Redirect to 8443 if using SSL on the 8080 port

[dtitov]

Summary

I came here from this issue: spring-projects/spring-boot#6140

I have a problem that is described in comments there: I have configured the web-app to run on 8080 port (basically, the default one), but using SSL. Then, when I plug in Spring Security and try to use OAuth2, it redirects me to 8443 port.

Actual Behavior

The protected endpoint redirects to 8443.

Expected Behavior

The protected endpoint keeps 8080 port.

Configuration

server:
  ssl:
    key-store-type: PKCS12
    key-store: file:${SERVER_KEYSTORE_PATH}
    key-store-password: ${SERVER_CERT_PASSWORD}
  port: 8080

Version

2.2.0.RELEASE

Sample

This is not my code, but one guy from the issue above created a minimal reproducible example for this issue: https://github.com/barrycommins/spring-boot-ssl-redirect-bug

As far as I understand, this issue is somehow related to some IE bug. I wonder if it's still even the case? The issue seems to be quite old (2016 year). It might be that this bug is gone in the recent versions of IE (and there's no point to support the old versions because even Microsoft doesn't support them).

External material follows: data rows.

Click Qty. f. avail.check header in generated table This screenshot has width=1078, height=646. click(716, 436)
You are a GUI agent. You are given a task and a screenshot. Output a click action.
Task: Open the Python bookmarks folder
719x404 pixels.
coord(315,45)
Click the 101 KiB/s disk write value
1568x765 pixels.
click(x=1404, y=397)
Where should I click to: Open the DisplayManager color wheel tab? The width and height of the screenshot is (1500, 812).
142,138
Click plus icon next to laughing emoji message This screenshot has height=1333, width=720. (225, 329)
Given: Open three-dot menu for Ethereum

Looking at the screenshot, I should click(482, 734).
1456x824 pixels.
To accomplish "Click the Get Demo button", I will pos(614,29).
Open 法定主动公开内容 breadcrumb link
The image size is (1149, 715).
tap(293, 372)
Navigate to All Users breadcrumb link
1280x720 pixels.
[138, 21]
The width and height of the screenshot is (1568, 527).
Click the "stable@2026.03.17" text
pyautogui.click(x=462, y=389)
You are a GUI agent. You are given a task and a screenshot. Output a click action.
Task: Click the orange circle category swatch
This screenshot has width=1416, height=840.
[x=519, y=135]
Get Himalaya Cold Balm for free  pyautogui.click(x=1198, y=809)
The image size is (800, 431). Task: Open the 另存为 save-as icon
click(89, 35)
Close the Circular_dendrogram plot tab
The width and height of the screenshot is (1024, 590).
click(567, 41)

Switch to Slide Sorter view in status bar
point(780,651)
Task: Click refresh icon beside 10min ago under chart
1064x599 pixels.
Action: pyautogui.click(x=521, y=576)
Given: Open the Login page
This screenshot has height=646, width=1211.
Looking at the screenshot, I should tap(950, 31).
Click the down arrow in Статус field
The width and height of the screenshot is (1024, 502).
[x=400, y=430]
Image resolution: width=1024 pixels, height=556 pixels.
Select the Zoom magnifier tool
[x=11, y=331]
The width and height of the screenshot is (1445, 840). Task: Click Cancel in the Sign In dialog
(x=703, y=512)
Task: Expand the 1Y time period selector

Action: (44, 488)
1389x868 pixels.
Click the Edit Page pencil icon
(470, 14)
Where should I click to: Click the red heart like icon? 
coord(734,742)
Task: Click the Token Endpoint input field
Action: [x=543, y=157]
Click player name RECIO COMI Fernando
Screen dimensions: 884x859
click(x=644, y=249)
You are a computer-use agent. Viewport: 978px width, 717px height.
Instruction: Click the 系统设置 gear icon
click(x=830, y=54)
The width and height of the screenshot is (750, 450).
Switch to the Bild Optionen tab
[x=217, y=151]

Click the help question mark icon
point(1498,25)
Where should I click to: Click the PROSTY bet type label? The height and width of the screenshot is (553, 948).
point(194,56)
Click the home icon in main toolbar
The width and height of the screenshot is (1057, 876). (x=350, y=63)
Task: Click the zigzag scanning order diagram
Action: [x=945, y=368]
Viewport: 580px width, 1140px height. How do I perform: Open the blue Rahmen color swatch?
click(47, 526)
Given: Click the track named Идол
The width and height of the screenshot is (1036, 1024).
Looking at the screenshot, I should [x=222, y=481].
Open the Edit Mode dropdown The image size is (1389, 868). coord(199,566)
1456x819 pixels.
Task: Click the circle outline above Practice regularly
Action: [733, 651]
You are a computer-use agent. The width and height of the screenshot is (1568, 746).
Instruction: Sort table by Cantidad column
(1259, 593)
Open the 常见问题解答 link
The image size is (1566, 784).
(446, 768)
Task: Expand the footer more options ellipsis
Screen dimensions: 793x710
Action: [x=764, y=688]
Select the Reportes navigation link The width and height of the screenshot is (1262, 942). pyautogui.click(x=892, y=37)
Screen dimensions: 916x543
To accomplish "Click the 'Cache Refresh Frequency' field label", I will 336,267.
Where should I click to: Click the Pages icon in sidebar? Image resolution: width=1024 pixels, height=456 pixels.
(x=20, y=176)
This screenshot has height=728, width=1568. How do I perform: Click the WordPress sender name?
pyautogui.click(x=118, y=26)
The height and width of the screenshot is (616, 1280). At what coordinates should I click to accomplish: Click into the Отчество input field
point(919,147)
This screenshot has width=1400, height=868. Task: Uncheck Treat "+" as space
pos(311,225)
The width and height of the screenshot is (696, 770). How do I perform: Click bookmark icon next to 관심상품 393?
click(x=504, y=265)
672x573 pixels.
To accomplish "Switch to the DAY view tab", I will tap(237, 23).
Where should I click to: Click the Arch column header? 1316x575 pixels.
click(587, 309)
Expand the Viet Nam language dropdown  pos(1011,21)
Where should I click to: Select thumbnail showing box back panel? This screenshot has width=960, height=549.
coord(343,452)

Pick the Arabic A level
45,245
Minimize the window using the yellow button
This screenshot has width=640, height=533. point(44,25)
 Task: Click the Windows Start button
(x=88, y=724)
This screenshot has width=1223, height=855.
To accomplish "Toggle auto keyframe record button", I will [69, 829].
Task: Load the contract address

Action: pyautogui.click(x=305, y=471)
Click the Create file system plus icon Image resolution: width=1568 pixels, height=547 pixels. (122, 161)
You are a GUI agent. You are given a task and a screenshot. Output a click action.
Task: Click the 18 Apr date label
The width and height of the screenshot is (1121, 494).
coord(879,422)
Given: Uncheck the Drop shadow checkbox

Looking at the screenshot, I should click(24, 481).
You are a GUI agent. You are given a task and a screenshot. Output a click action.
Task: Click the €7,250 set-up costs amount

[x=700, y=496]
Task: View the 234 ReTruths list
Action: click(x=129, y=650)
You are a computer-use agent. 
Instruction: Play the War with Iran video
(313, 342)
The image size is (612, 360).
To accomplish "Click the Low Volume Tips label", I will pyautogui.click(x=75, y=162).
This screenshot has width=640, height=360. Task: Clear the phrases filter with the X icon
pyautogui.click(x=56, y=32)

Anyway, I believe that this strange workaround that was made with the PortResolverImpl should be removed, because the attempt to fix some IE bug (basically, some client-originated misbehavior) breaks the normal behavior of the back-end, which looks ridiculous to me...

[rwinch]

This is expected Please see spring-projects/spring-boot#6140 (comment)

[dtitov]

@rwinch, sorry, but did you even read my message? I came from that issue and I read all the comments there. I realize that you think (or some other developers) that this is the expected behavior. However, I (and, obviously not only me) disagree. I'm convinced that the backend system shouldn't fix the frontend bug.

Even if you insist, IMHO, there must be provided a workaround (in order to disable your workaround for IE bug) for those people who don't care about IE and want to have their TLS-terminated application working on 8080 port.

[rwinch]

You can configure the PortResolver that is used by the AuthenticationEntryPoint.

@Override
protected void configure(HttpSecurity http) throws Exception {
	PortMapperImpl portMapper = new PortMapperImpl();
	portMapper.setPortMappings(Collections.singletonMap("80","443"));
	PortResolverImpl portResolver = new PortResolverImpl();
	portResolver.setPortMapper(portMapper);
	LoginUrlAuthenticationEntryPoint entryPoint = new LoginUrlAuthenticationEntryPoint(
			"/login");
	entryPoint.setPortMapper(portMapper);
	entryPoint.setPortResolver(portResolver);
	http
		.exceptionHandling()
			.authenticationEntryPoint(entryPoint)
			.and()
		//...
		;
}

[dtitov]

Thanks, this helped. However, I still think that the necessity to do portMapper.setPortMappings(Collections.singletonMap("8080", "8080")) looks quite weird. But, anyway, it works...

[theshoeshiner]

Does anyone have a recommended workaround for this when using a SAMLEntryPoint? That class has no internal port mapper or resolver, but It appears that the mapper and resolver on the HttpSessionRequestCache are causing the same 8080 -> 8443 issue, and I don't see any way to override those.

It looks like the relevant field is:
org.springframework.security.web.access.ExceptionTranslationFilter.requestCache

That cache has an internal port resolver, which would need to be overridden. However I can't figure out exactly where I can control that.

[sathishkumar294]

@theshoeshiner I faced the same issue with the HttpSessionRequestCache using its own portResolver to forward my requests from TLS enabled to 8080 to non-existant 8443. I fixed it for the moment using this code:

HttpSessionRequestCache cache = new HttpSessionRequestCache();
cache.setPortResolver(portResolver);
httpSecurity.setSharedObject(RequestCache.class, cache);

where portResolver was created using the steps given by @rwinch above

[mkpaz]

IE is long dead. I'm surprised this is still an issue.